TORONTO – Premier Doug Ford announced this week that in order to calm public uncertainty about what Ontarians are supposed to be doing to keep themselves safe during the COVID-19 pandemic, the province would officially be easing restrictions today from “confusing” to “we have zero clue what’s going on anymore.”
“I understand that the restrictions during Ontario’s first stage of reopening have been complicated,” Ford said, speaking to reporters while making a golf reservation on his phone under the podium. “That is why, beginning Friday, we are entering Stage 2, which will be much more convoluted. This stage allows for gatherings of up to ten people- unless, of course, four or more of them have been within exactly thirty-two feet of a complete stranger who might have been exposed to COVID-19, or one of those ten has looked at a full moon in the last month.”
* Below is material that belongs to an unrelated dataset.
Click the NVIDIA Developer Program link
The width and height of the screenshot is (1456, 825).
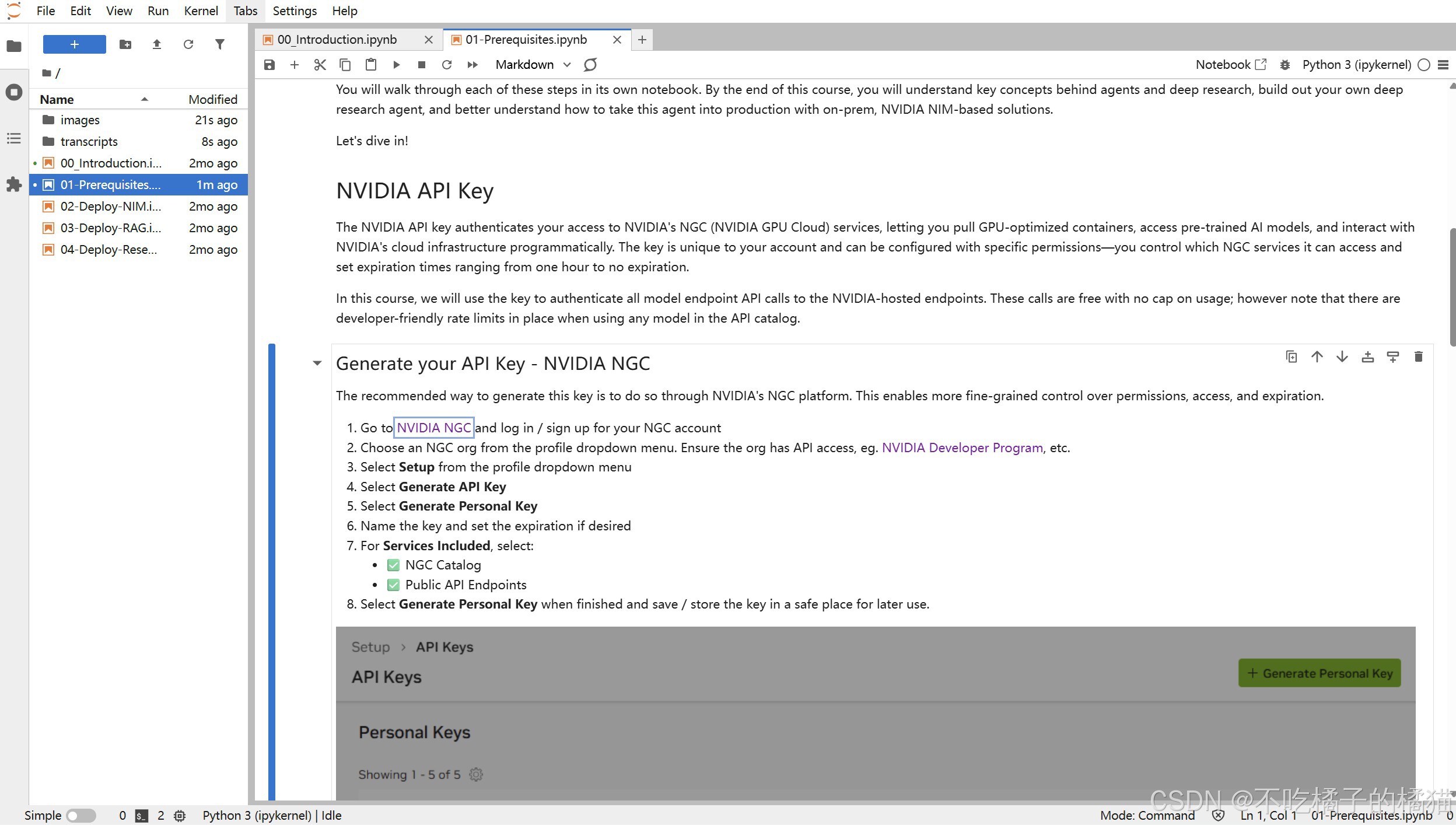(962, 448)
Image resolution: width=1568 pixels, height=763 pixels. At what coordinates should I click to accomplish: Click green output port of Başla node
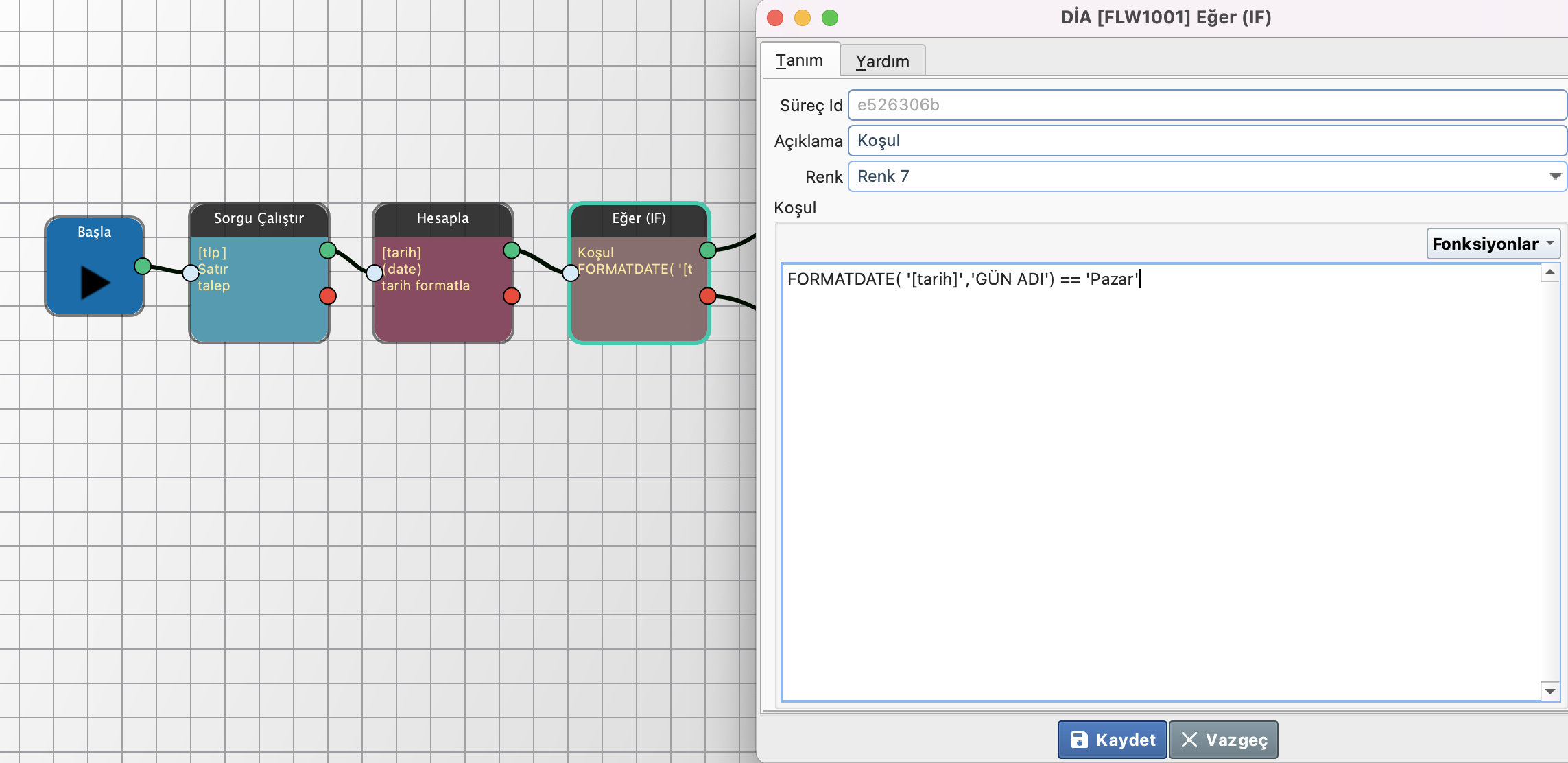[x=143, y=266]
“Or,” he continued. “You live in Toronto or a few other cities that don’t matter as much. They’re all still in Stage 1. I think. Wait, I’ve actually just been informed that this rule applies regardless of which stage you’re in. God this is complicated.”
Ontario’s Minister of Health Christine Elliot recently attempted to explain what businesses were going to be opening without breaking out in hives.
“As of today, if your region is in Stage 2, public businesses such as restaurant patios, hair salons, and swimming pools are now open,” she explained. “But only if you promise that you’ll be good and won’t drive through any Stage 1 areas. However, you still need to maintain social distancing! Except you can hug people now! But only certain people, or you’ll kill them! Like your uncle, but not your sister. Sisters are Stage 3 people.”
Concerned Toronto parent Marianne Rider confessed that she was still not clear on the rules regarding childcare.
“They told me childcare was opening up across the province for kids below the age of two or over four and a half, unless they’re named Timothy, in which case they have to wait another month,” she said, visibly frustrated. “I’ll just homeschool my kid until college. That honestly sounds easier than figuring this shit out.”
At press time, Ford had just declared that in order to move into Stage 3, Ontarians would have to either wear masks everywhere but odd-numbered addresses for exactly three weeks, or promise never to say the words “Trinity Bellwoods” again.